Transcribe exactly, leaving out pictures, the lines from the one that holds "Click the MaxWert row label" through the end of the data below, including both end lines and no others.

(Saved data entries)
Content starts

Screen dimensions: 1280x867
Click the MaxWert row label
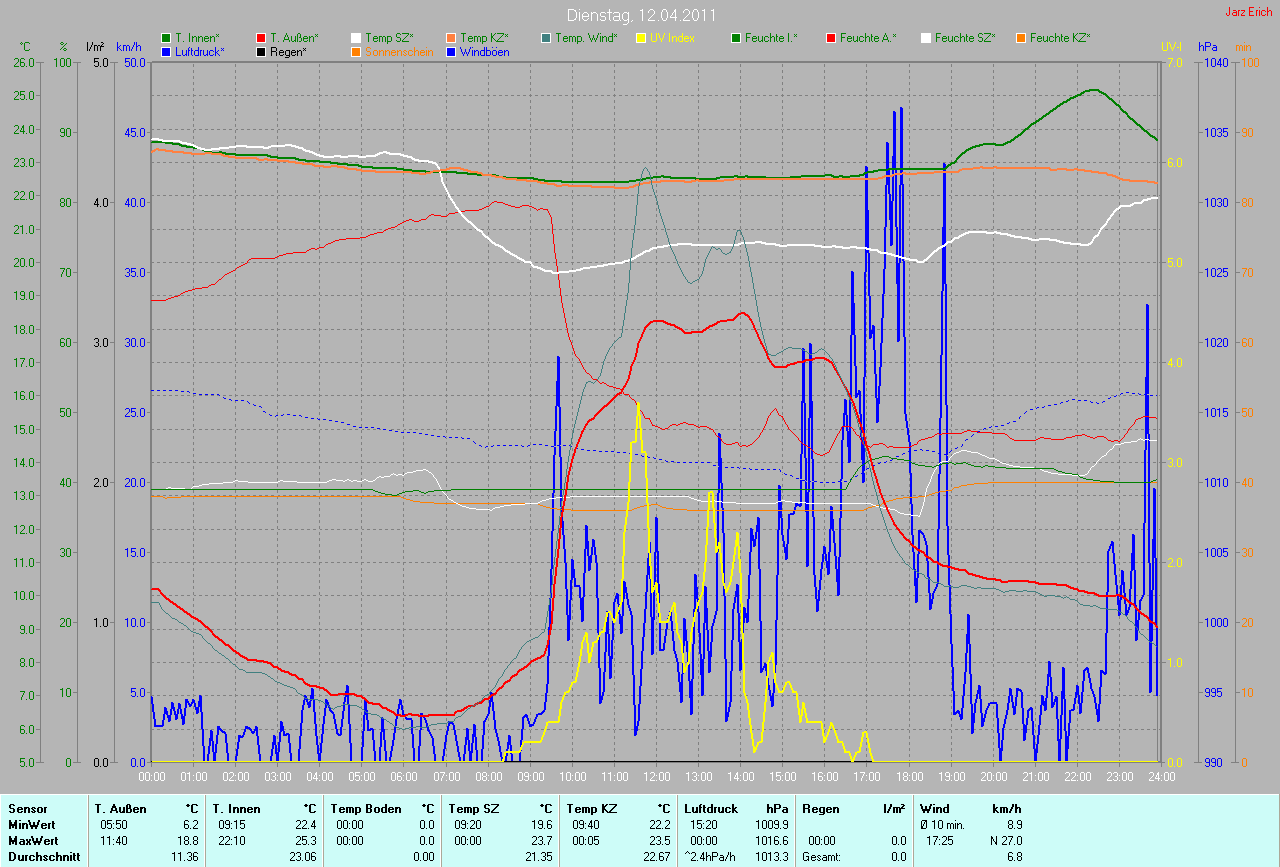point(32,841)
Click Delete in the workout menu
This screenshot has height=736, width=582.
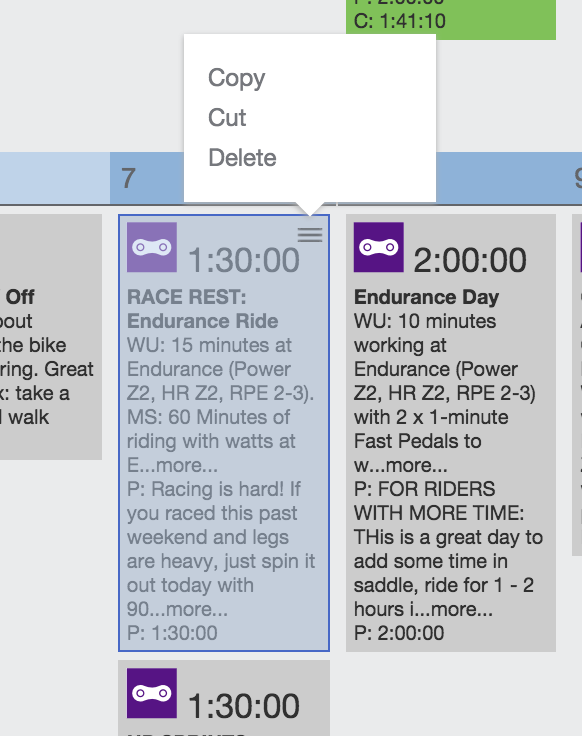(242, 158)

Content ends

**Response for this exercise:**
Click the MaxWert row label
point(32,841)
Click Delete in the workout menu
This screenshot has height=736, width=582.
(242, 158)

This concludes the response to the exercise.